* WHAT TO DO
**A)** From the text, list the phrases beginning with "still" that describe the friend who is not the university lecturer.
**B)** Please write out the part of the text between "Everything here is" and "and I remembered.", inclusive.

* TEXT

-------------------------

Everything here is only imagined by me, by any of us. Anything I feel is only what I could imagine. However, imagination is eternity, as Blake reminds me over and again. Eternity is the place where the traditional God resides; outside of time and space; beyond, therefore, infinity. By the Eternal is what the ancient Hebrews said when referring to creation or any part thereof. But doesn’t God prize children? I’ve heard some ask. Perhaps too much, a counter argument has been presented. I remember “the suffering of little children argument” in college. The atheist position is one side; the theist, another, we assume. Yet neither theist nor atheist are Leiby’s parents, or the killer or the victim. Leiby’s death diminishes believers and non-believers alike. I heard church bells the other day ringing from Saint Finbar’s. I almost asked why they were ringing. I paused and I remembered.

I remember a film I saw about two childhood Jewish friends who meet after the Second World War in Montreal. One of them is a successful university lecturer there to read a paper at an international symposium, the other still in the garb of his grandfathers, still orthodox, still a believer, as his friend can no longer be. The one asks the other how he can still believe in God after all that they had been through, after all that they had experienced and suffered, after all that they had seen; the other, in reply, asks his friend, “After everything, how can you not believe in God.”

-------------------------

* RECORDS SHOWN

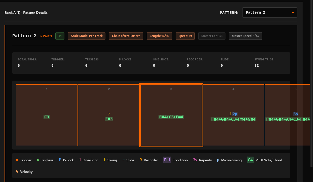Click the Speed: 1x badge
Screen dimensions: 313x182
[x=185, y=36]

-------------------------

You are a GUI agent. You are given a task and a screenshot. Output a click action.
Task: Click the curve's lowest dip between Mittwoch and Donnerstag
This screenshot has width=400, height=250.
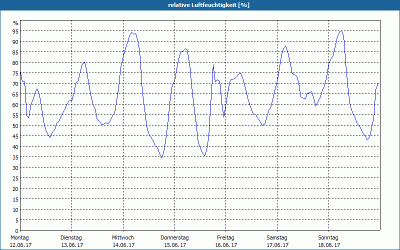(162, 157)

-------------------------

* EXERCISE ANSWERS
**A)**
still in the garb of his grandfathers
still orthodox
still a believer

**B)**
Everything here is only imagined by me, by any of us. Anything I feel is only what I could imagine. However, imagination is eternity, as Blake reminds me over and again. Eternity is the place where the traditional God resides; outside of time and space; beyond, therefore, infinity. By the Eternal is what the ancient Hebrews said when referring to creation or any part thereof. But doesn’t God prize children? I’ve heard some ask. Perhaps too much, a counter argument has been presented. I remember “the suffering of little children argument” in college. The atheist position is one side; the theist, another, we assume. Yet neither theist nor atheist are Leiby’s parents, or the killer or the victim. Leiby’s death diminishes believers and non-believers alike. I heard church bells the other day ringing from Saint Finbar’s. I almost asked why they were ringing. I paused and I remembered.